Tag Archives: aggression

To War! America’s National Psyche

11 Sep

I’m reproducing a set of notes I wrote up during the 2000 Presidential Election. I’m republishing them now in recognition of yet another turn in the long-spinning wheel of American mythology.

Everything is connected to everything else and the causal forces meeting in the historical present stretch back into the past without end. Figuring out where to start is not easy. My sense is that we need to focus our attention on the dissolution of the Soviet Empire in the late 1980s. That left the nation without a national scapegoat, thus radically altering the nation’s psycho-cultural landscape. We no longer had Ronald Reagan’s Evil Empire to kick around.

As some of you may know, my thinking on these matters has been strongly influenced by an essay Talcott Parsons published in 1947 on “Certain Primary Sources of Aggression in the Social Structure of the Western World”. Parsons argued that Western child-rearing practices generate a great deal of insecurity and anxiety at the core of personality structure. This creates an adult who has a great deal of trouble dealing with aggression and is prone to scapegoating. Inevitably, there are lots of aggressive impulses which cannot be followed out. They must be repressed. Ethnic scapegoating is one way to relieve the pressure of this repressed aggression. That, Parsons argued, is why the Western world is flush with nationalistic and ethnic antipathy. I suspect, in fact, that this dynamic is inherent in nationalism as a psycho-cultural phenomenon.

For the most part I have used Parsons, and others as well, in arguing about the nature of racism in the USA. While Africans were brought to this country for economic reasons it seems to me that during, say, the 19th century African Americans increasingly assumed a dual psychological role in the white psyche. On the one hand, they were a source of entertainment. On the other, they were convenient scapegoats, as became evident with the lynchings that emerged during Reconstruction and continued well into the last century. That is to say, African America served as a geographically internal target for the ethnic and nationalist antipathy Parsons discussed.

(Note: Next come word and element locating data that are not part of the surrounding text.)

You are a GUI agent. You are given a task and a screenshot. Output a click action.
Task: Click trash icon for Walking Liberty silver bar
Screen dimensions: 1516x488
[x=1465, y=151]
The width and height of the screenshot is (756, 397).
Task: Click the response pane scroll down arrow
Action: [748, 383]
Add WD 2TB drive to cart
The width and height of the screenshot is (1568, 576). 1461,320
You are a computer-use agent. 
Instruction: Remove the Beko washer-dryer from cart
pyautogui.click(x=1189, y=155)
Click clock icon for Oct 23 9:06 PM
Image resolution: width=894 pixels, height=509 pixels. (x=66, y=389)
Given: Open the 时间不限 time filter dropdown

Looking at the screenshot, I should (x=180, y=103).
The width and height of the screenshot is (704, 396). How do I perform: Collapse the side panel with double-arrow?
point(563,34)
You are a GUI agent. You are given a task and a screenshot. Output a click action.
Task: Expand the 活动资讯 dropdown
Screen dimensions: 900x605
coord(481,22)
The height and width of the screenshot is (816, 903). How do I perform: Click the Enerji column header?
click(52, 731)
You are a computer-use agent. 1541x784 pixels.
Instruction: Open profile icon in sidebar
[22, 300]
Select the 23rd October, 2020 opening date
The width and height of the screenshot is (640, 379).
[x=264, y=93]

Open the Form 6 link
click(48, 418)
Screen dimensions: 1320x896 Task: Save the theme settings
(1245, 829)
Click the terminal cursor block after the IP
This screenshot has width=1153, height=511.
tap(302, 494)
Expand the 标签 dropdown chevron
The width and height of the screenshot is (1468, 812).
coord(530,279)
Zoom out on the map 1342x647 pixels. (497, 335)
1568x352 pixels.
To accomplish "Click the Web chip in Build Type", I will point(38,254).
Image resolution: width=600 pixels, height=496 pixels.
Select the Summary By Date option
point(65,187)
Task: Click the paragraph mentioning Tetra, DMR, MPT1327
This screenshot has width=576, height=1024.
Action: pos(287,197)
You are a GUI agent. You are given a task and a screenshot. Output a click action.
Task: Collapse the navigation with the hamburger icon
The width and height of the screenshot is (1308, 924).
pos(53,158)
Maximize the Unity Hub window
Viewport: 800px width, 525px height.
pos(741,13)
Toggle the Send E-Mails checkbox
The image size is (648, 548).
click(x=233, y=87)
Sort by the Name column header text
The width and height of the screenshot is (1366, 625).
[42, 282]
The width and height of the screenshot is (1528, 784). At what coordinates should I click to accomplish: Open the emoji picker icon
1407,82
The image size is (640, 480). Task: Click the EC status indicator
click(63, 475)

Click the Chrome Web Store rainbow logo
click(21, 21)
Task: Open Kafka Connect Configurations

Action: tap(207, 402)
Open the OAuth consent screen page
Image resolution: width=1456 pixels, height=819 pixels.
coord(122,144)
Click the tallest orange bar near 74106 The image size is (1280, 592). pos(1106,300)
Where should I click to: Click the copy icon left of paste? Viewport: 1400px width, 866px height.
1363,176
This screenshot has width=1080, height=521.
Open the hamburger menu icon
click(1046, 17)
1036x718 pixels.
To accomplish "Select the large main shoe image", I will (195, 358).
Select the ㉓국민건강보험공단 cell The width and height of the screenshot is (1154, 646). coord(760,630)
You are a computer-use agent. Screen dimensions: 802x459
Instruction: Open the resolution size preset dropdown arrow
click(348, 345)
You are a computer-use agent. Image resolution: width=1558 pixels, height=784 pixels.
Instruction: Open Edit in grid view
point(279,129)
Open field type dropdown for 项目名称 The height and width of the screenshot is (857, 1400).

Thus we have the thesis in Klinkner and Smith, The Unsteady March (U. Chicago, 1999). They argue that African Americans have been able to move forward on civil rights only during periods where the nation faced an external threat – the Revolutionary War, the Civil War, and the major wars of the first half of the 20th century. When the external danger had subsided, gains were lost. From my point of view, they’re arguing that, when external danger looms large and demands attention, the citizenry can focus aggression there and so ease up on the internal colony. Beyond this, of course, it becomes necessary to recruit from the colony to fight the external enemy, both physically and propagandistically – be kind to your black citizens when you fight the Nazis, etc.